I'd been meaning to go the VCS in Bath for a while, but never quite made it. Once I got to Paddington station and found a day return from London to Bath was over £150, I realised why. Handily, the train half an hour after the one I'd planned to take was £100 cheaper. It might get me to the VCS late, but it would get me there without sending me into penury.

The course I'd signed up for was Thai and Vietnamese, which promised:

Thai and Vietnamese food gets your taste buds tingling. The distinctive flavour comes from coriander, including the roots, lemon grass, kaffir lime leaves, galangal, garlic, tamarind and chillies. Thai cuisine is an amalgamation of many influences, Chinese, Malay and Indian. It is lightly cooked so it's crisp, colourful and highly flavoured. Vietnamese cuisine has been influenced by China in the North and Thailand in the South.

The Vietnamese use little oil, and like clean flavours with simple grilled food along with clear soups. They always serve a plate of green leaves, herbs and sour fruit to complement the dishes and clear the palate. We show you how to identify unusual ingredients, such as green papaya and where to source them, how to make vegetarian alternatives to the ubiquitous fish sauce and how to adapt dishes which are traditionally made with meat and fish.

My problem with Thai food is this: I like eating it, oh yes, I like eating it, but try cooking it at home? It just ends up a poor facsimile of good Asian food.

Turns out the answer to such a problem is a simple one: it's the ingredients, stupid.

The class began with a walkthrough of all the ingredients we'd be using - palm sugar, galangal, lime leaves, fresh turmeric and tamarind were all laid out in front of us. I had a passing acquaintance with them previously; by the end of the day course we'd had a drink, swapped numbers and said we'd do this again soon.

The course was a mixture between demonstration and hands-on cookery. If there was one criticism I had of the course, it was that there wasn't enough of the latter, although I do understand that with 12 cooks and four cooking stations, that's not always going to be possible.

Our first crack at Thai food came in the form of a demonstration of how to make a Thai red curry paste - mostly a question of dry frying spices and then adding them to fresh ingredients to a food processor. The end result was lovely - a bright, zingy paste that I could quite happily have eaten raw off a spoon.

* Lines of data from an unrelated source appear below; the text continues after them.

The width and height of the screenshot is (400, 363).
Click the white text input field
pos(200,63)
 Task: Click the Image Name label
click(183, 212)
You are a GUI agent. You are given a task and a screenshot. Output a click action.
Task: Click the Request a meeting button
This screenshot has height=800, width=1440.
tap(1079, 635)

The paste then featured in a pad thai - a dish we cooked ourselves in teams of three - with fresh veggies and rice noodles and also later in a subsequent Thai curry. The pad thai was pleasant, the curry was a thing of wonder. The carroty, earthy taste of the turmeric and the sharp-salt-chilli of the paste made a curry that was nowhere near the bland, crap-takeaway tastes I'd normally managed to cook up.

Other Thai and Vietnamese snacks that got our going over were spring rolls and hue rolls and the dips to go with them. That the rolls were tasty was no surprise - deep fried pasty/fresh veggies and tofu are always going to play to the crowd - but the dips we made to go with them were a revelation. The chilli-tomato one was nice, the fish-sauce replacement was deceptively simple for something so tastebud pleasing and the satay sauce was the sort of thing that should be eaten in vast quantities, whether you have anything to dip or not. No spring rolls to hand? Spread it on toast. Or just get a spoon and shovel it down. Or sod the spoon and just dig your fingers in. Yes, it was that good.

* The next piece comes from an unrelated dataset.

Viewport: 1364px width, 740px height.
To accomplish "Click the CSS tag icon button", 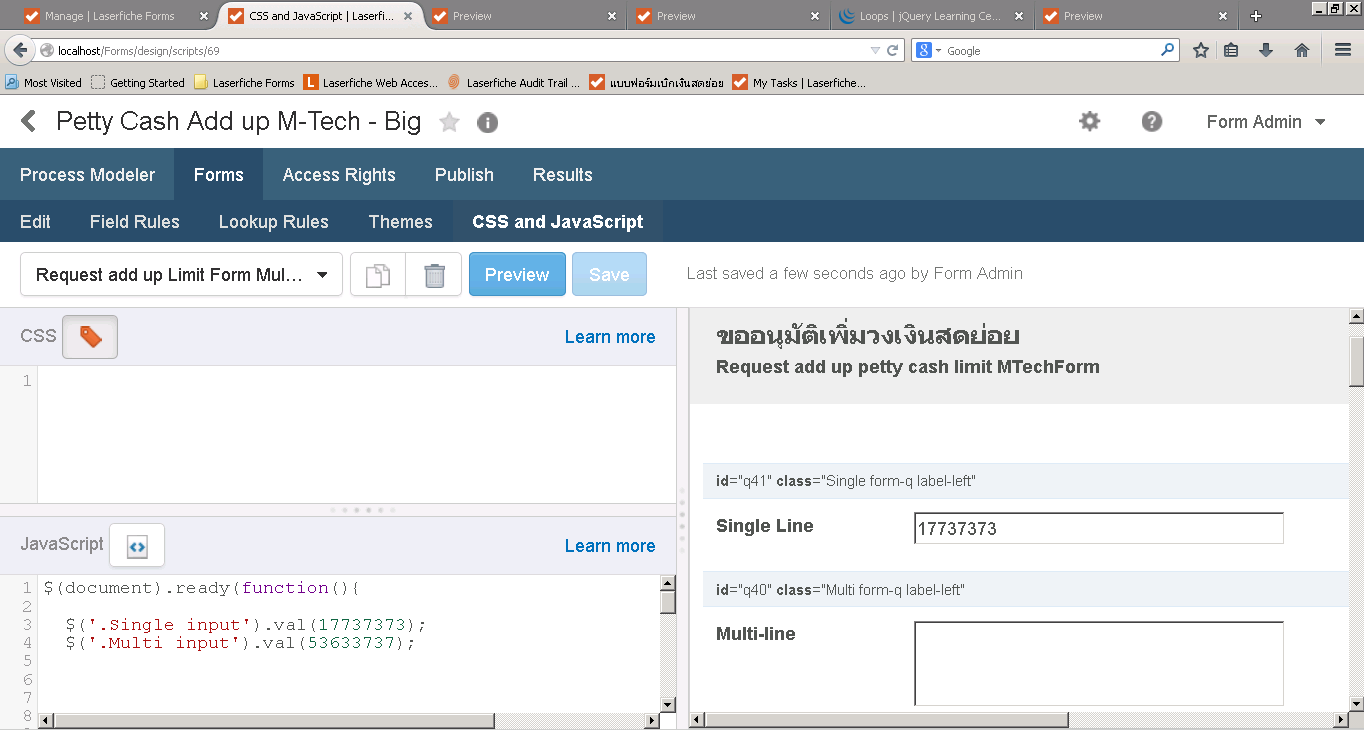I will pyautogui.click(x=90, y=337).

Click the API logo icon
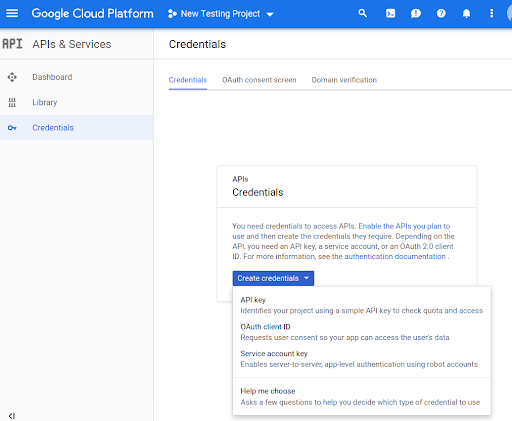[12, 44]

Another dish that got its own little dance of impressedness was the black rice with coconut milk and mango slices in chilli syrup. Wow. To quote the philosopher Shaggy, like, wow, man. If I make one thing from this day course, it will be this. Despite its dairy-free-ness, the pudding had an amazing rich creaminess, with hints of rum and molasses from the palm sugar. Lovely.

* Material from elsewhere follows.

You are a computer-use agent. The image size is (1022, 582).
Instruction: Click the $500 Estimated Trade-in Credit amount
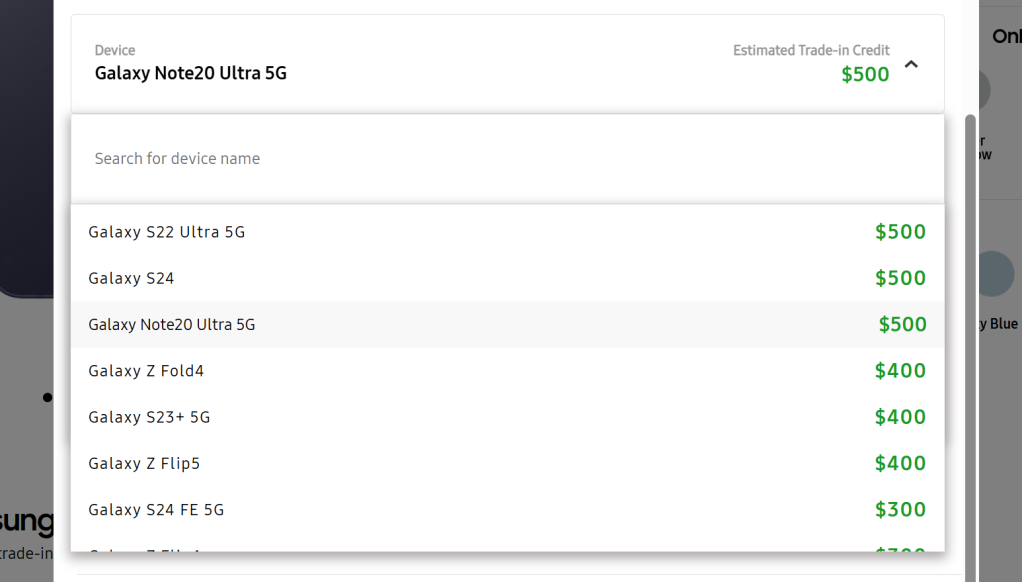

The day ended with a meal (technically our third of the day, I think) of the spring rolls, curry with rice and a kick-ass green papaya salad followed by the black rice pudding with a glass of a delicious wine that you could close your eyes and swear was sake.

Of course, you wouldn't want to close your eyes - outside the Vegetarian Cookery School are chocolate box views of Bath. Sure, a rainy Bath might not be a patch on a Thai palm-fringed beach but until I can scrape together enough for a plane ticket to Phuket, I won't feel hard done by when it comes to Thai food.


  1. Thank you for such a lovely write-up of the cookery course! Helen was raving about what a fantastic job you all did with the spring rolls. Thanks also for your feedback on the level of hands-on-ness of the course. We do try to give everyone plenty of opps to get their hands dirty, but like you say, it can be a challenge in a full kitchen! But we'll keep it in mind in future courses. So glad you enjoyed the course and your photos are fantastic! Let us know if and when you cook up some of our dishes in your own kitchen.